I spent last week at Occupy Miami and Occupy Fort Lauderdale. One question came up several times: What if the system responds -- or pretends to respond -- to our demands? What if the political class agrees to create more jobs, help the unemployed, let distressed homeowners keep their houses?
Then the Occupy movement (and American progressivism) will be out of business. "President Obama could finish us off over night," I said. "A speech would be enough. He wouldn't even have to do anything."
Obama could announce a big jobs bill, knowing full well that Congressional Republicans would kill it. It would probably increase his reelection prospects.
But don't worry.
America's corporate rulers and their pet politicians know that people are furious. They understand that their actions and policies are accelerating the pace of income inequality and creating a growing, permanently alienated underclass.
They know history. Sooner or later, the downtrodden rise up, overthrow and kill their oppressors.
It's not a nice way to rule. Nor is it smart. So -- if all it would take for America's masters to save themselves from the raging mobs of the not-so-distant future are a few empty words, why not try?
There's no doubt about the nature or scale of the problem. Economists from left to right agree that the United States suffers from high structural inequality. "At least five large studies in recent years have found the United States to be less mobile than comparable nations," reported The New York Times on January 5th. According to a Swedish study 42 percent of American boys raised by parents whose incomes fall in the bottom 40 percent of wage earners remain in the bottom 40 percent as adults -- a much higher rate than such nations as Denmark (25 percent) and England (30 percent), "a country famous for its class constraints."
To be poor in the United States is not unusual. Half of Americans live under two times the poverty line. But the depth and persistence of poverty in America is unique among developed industrialized nations. The gap between the poor and the rich is bigger. Mobility -- access to the American Dream -- is less.

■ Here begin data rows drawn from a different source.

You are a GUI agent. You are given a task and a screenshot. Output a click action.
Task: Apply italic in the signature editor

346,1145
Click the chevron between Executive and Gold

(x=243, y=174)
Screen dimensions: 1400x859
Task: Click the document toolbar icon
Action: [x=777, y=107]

Born rich? You'll more likely to die rich in the U.S. than in other countries. Born poor? You're likelier to die poor.
"Miles Corak, an economist at the University of Ottawa, found that just 16 percent of Canadian men raised in the bottom tenth of incomes stayed there as adults, compared with 22 percent of Americans. Similarly, 26 percent of American men raised at the top tenth stayed there, but just 18 percent of Canadians."
When family background determines your fate you look for other options. Like getting rid of the system that makes things that way for your kids and their kids. That's what happened in France in 1789 and Russia in 1917 and China in 1949.
There is no better predictor of revolution than an absence of economic mobility.
Right-wing extremists dismiss empirical data with anecdotal evidence. "If America is so poor in economic mobility, maybe someone should tell all these people who still want to come to the U.S.," Stuart Butler of the Heritage Foundation told the Times.